12.1 Lentes y espejos

En 1610 Galileo utilizó por primera vez un anteojo para mirar hacia el cielo. Fue una verdadera revolución distinguir los satélites de Júpiter (figura 12.2) accidentes geográficos en la Luna (figura 12.3), las fases de venus (figura 12.4), las manchas del Sol (figura 12.5) y el enorme número de estrellas que forman la Vía Láctea.
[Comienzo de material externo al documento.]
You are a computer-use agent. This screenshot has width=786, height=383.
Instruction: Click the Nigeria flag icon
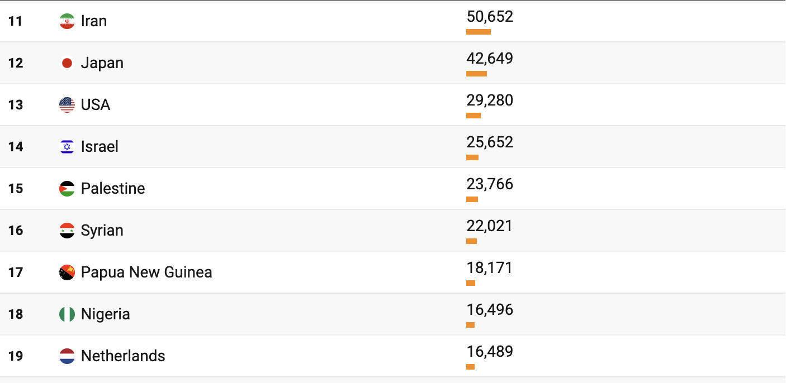pos(67,314)
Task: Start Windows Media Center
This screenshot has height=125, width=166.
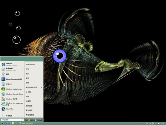Action: 12,89
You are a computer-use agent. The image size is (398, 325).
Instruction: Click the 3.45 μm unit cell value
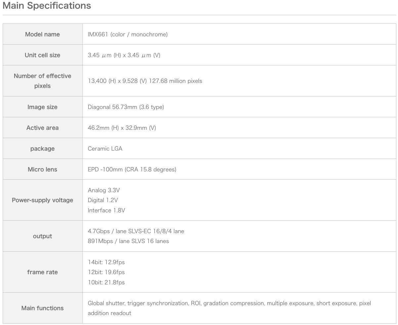click(x=124, y=55)
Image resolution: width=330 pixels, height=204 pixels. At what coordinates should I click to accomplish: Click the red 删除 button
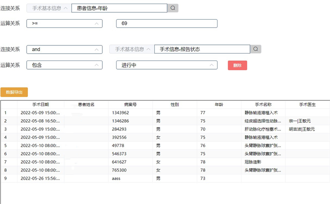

Figuras 12.2 a 12.5: https://es.wikipedia.org/wiki/Galileo_Galilei

El anteojo de Galileo estaba formado por una lente que concentraba los rayos luminosos procedentes de algún objeto celeste y una lupa para ampliar la imagen así formada. Estos dos elementos siguen siendo el fundamento de los telescopios refractores (anteojos o catalejos) en los que luz se desvía al atravesar una lente (se refracta) de manera que los rayos convergen en un punto llamado foco. Allí se forma una imagen muy pequeña del objeto al que se está enfocando, así que se añade una lupa (ocular) para poder contemplar esa imagen con comodidad (figura 12.6)

Figura 12.6

En cambio, en los reflectores, el encargado de recoger y concentrar la luz no es una lente, sino un espejo. Normalmente se trata de un espejo cóncavo ahuecado hasta alcanzar el perfil de una parábola. Los rayos se reflejan en ese espejo parabólico y se concentrar todos en su foco según la imagen de la figura 12.7

Este tipo de telescopios tiene que tener algún sistema para llevar el haz de luz hasta el ojo. Una de las soluciones más frecuentes es la ideada por Newton: un espejo (secundario o diagonal) plano y muy pequeño (para que no tape la luz que proviene del astro al que estamos apuntando) que se sitúa con 45º de inclinación, desvía de nuevo la luz sacándola fuera.

Una variante del telescopio reflector es el llamado Cassegrain. En este tipo de telescopios se sustituye el espejo plano por otro convexo que reenvía el rayo luminoso hacia el primario de forma que la distancia focal se alarga sensiblemente. El espejo primario tiene un orificio en el centro por el que pasan los rayos hasta el portaocular (figura 12.8)

Figura 12.8

Los telescopios, aún los más modestos, no son excesivamente portátiles; necesitan un soporte (la montura, que se tratará en otro apartado de este tema) e invierten las imágenes. Cuando miramos a través de un telescopio hacia la Luna, por ejemplo, su parte iluminada cambia de lado, es decir, la derecha real pasa a verse telescópicamente a la izquierda y viceversa.

En los prismáticos, gracias a la combinación de diversos elementos ópticos, se consigue una especie de pequeño telescopio portátil que no invierte las imágenes y cuya utilización no requiere guiñar un ojo. Una lente para recoger la luz, un par de prismas para enderezar la imagen y la lupa habitual forman la estructura básica de unos prismáticos (figura 12.9)

Todos los prismáticos llevan indicadas sus características ópticas mediante dos números separados por el signo de multiplicación x (por ejemplo, 7×50). El primero señala el número de aumentos que se consiguen y el segundo el diámetro de las lentes (en mm). Para usos astronómicos habituales, son aconsejables los de 7×50. Si el diámetro es menor, son poco luminosos y, si es mayor, empiezan a ser grandes, pesados e incómodos. Un mayor número de aumentos influye en la longitud y hace que los prismáticos sean menos manejables.

Resumiendo, cualquier instrumento óptico dedicado a la Astronomía debe tener un elemento (el objetivo) que recoja la luz procedente del objeto observado y otro (el ocular) que amplíe la imagen formada en el foco del objetivo.